=== Exercise materials ===
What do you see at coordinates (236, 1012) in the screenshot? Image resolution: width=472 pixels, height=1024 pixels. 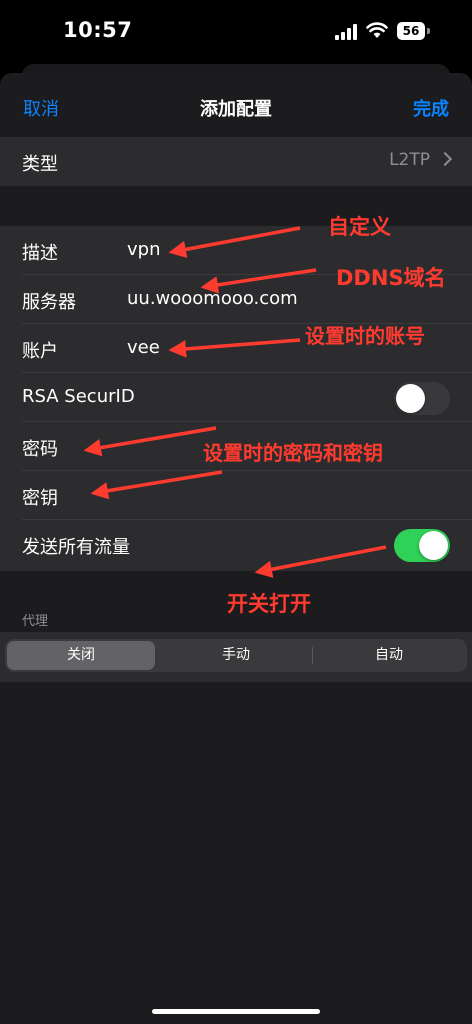 I see `home-indicator` at bounding box center [236, 1012].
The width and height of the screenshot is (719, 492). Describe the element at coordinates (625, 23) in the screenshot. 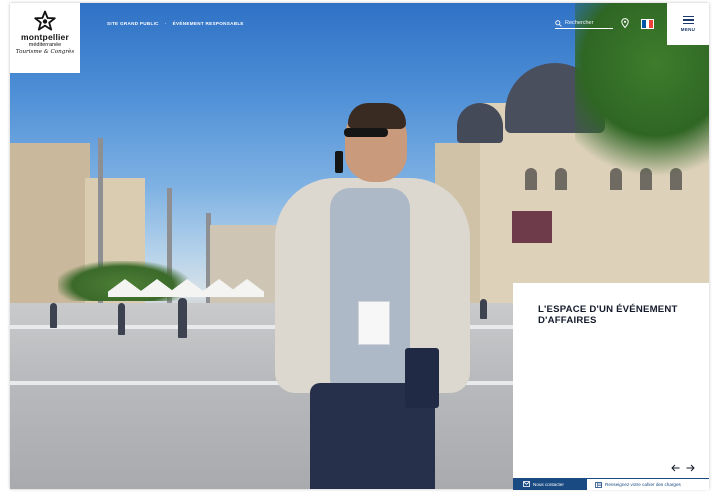

I see `location-pin-icon` at that location.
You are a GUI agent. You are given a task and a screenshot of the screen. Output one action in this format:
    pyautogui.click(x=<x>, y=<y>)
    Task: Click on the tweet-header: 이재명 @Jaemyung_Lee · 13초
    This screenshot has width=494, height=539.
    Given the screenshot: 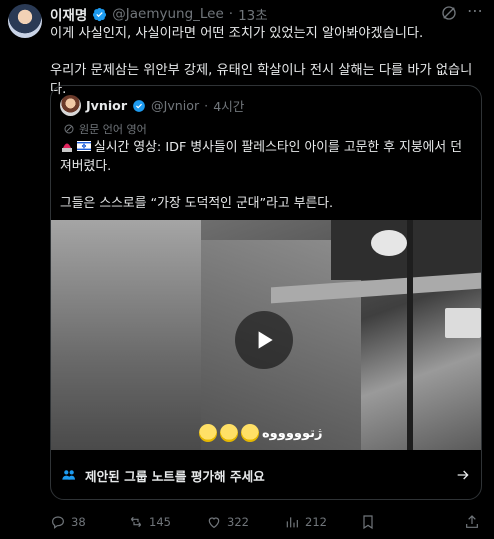 What is the action you would take?
    pyautogui.click(x=267, y=14)
    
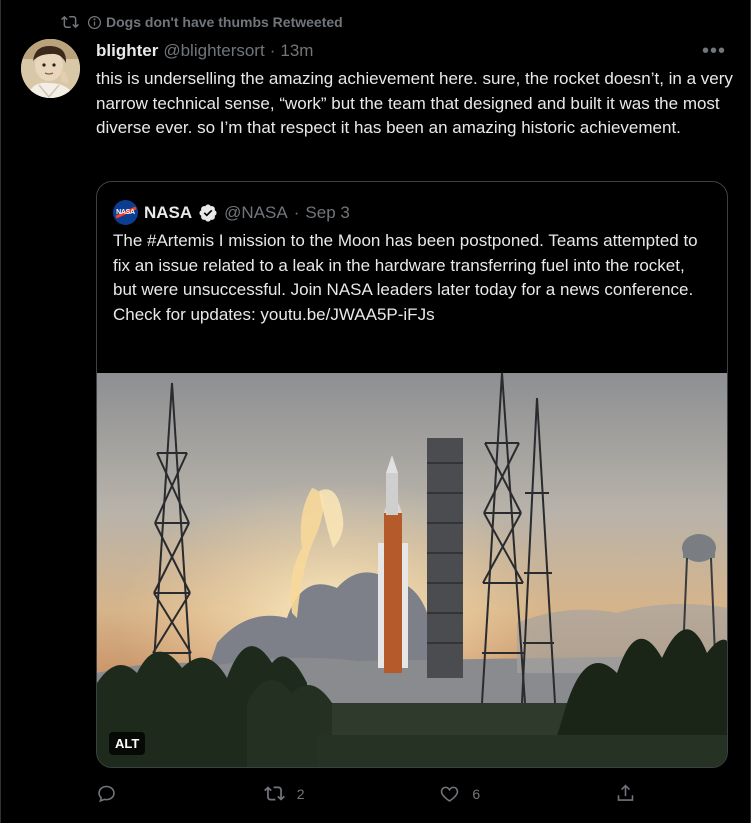 Image resolution: width=751 pixels, height=823 pixels. I want to click on author-handle: @blightersort, so click(214, 51).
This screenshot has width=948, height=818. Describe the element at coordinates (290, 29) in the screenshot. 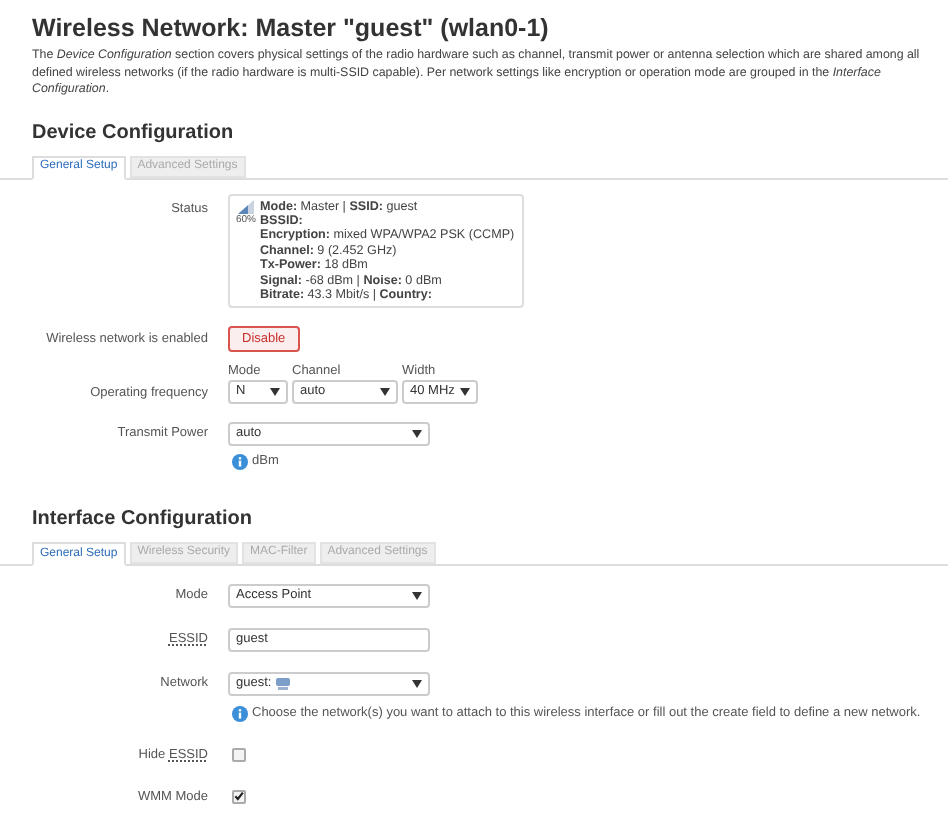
===
Write out everything in the entries above from the line containing "The width and" down through the line containing "at that location.", leaving out the pictures.

Reply to the task >>
The width and height of the screenshot is (719, 492). Describe the element at coordinates (625, 23) in the screenshot. 

I see `location-pin-icon` at that location.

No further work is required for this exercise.